The Area

The KwaZulu-Natal North Coast is one of the most naturally diverse and beautiful places in South Africa. Why not make the most of your trip by visiting some of its attractions along the way? Read more about things to do and see en route to Kosi Forest Lodge.


Kosi Forest Lodge is situated within the iSimangaliso Wetland Park, a tropical paradise of crystal clear water, marshland, swamp and coastal forests that is home to an abundance of flora and fauna. When surrounded by the unspoilt bounty of the Kosi Bay area, you can’t help but feel a closer connection to nature, your loved ones, and even yourself.

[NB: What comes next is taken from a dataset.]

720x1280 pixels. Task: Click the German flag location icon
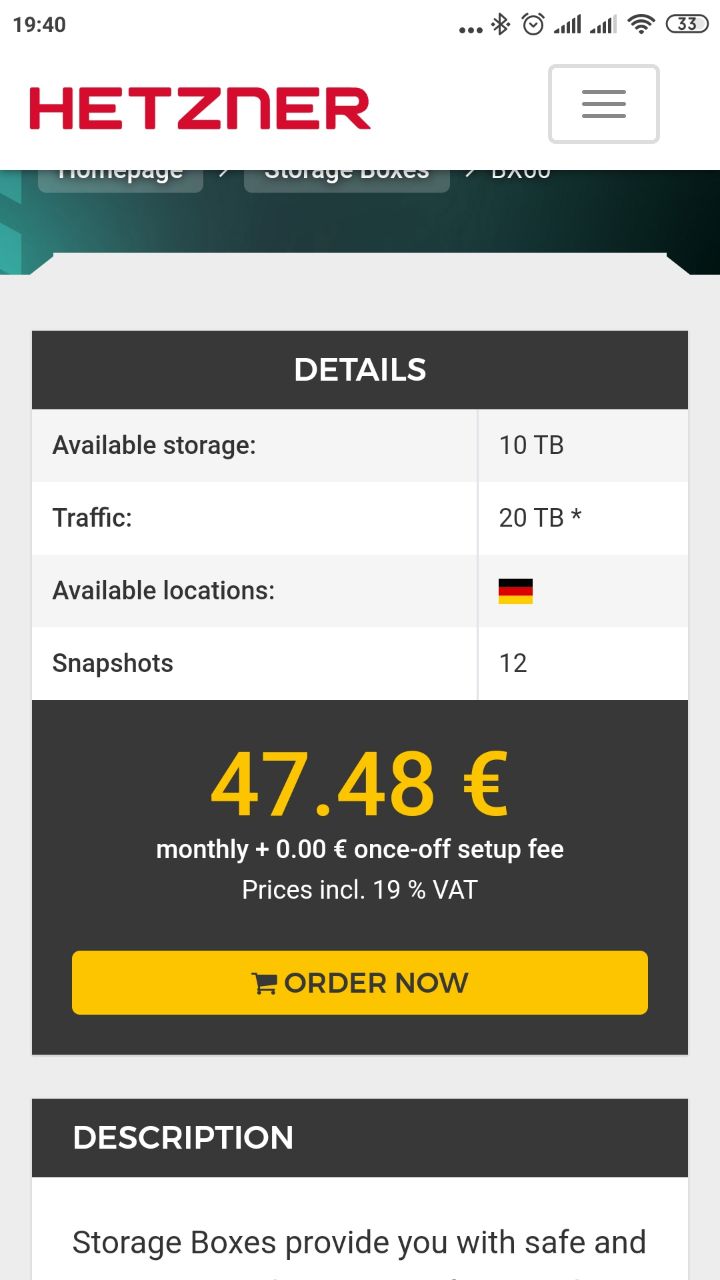[516, 591]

“iSimangaliso must be the only place on the globe where the oldest land mammal (the rhinoceros) and the world’s biggest terrestrial mammal (the elephant) share an ecosystem with the world’s oldest fish (the coelacanth) and the world’s biggest marine mammal (the whale).” - Nelson Mandela

Established in November 2000, the iSimangaliso Wetland Park is one of the greatest environmental treasures in the world. This important protected area was established when sixteen pieces of land covering 332 000 hectares were consolidated into a single protected area (previously known as the Greater St Lucia Wetland Park). The area stretches from Kosi Bay in the north (bordering Mozambique) to Maphelane, south of St Lucia. From north to south, iSimangaliso stretches for 190km and comprises one-third of KwaZulu-Natal’s expansive coastline. iSimangaliso means “place of miracles” in Zulu. In 1999, iSimangaliso was recognised as South Africa’s first World Heritage Site. With its beauty and biological wealth, this is a well-deserved accolade.

Some of South Africa’s very first plants and animals can still be found in iSimangaliso as they were in ancient times. Apart from many mammals and reptiles, the area is home to 2505 types of plants, over 1000 species of fish and over 500 bird species; many of which can’t be found anywhere else in the world. No other place on earth has such a wide range of wetland types in a single protected area.


The Kosi lake system has long been regarded as the best-preserved large estuary system on South Africa’s Indian Ocean coastline. The system consists of four large lakes and a series of meandering, interconnecting channels with fringing wetlands that eventually drain via a sandy estuary into the Indian Ocean. The lakes are separated from the ocean by a strip of forested sand dunes. The Kosi lake system is characterised by grassland, interspersed with lakes, pans, streams, marshes and swamps.

The 11 000ha of Kosi Bay Nature Reserve is a wonderland of clear blue sea, wetlands and lakes. It is home to the rare Raphia palm and its concomitant palm-nut vulture, wild date palms, mangrove swamps and sycamore fig forests. The area is of considerable botanical importance, with several red data species found here. The swamp forests found in this area are the largest in the country and the giant Raphia palm is at its natural southern limit here. This is also the only area in South Africa where five species of mangrove are found, two of which (luminitzera racemosa and ceriops tagal) are at the southernmost limit of their distribution.

The Kosi Bay area is one of the most fascinating and beautiful pristine lake systems on the African coast, and we are proud and privileged to be able to enjoy a piece of it at Kosi Forest Lodge.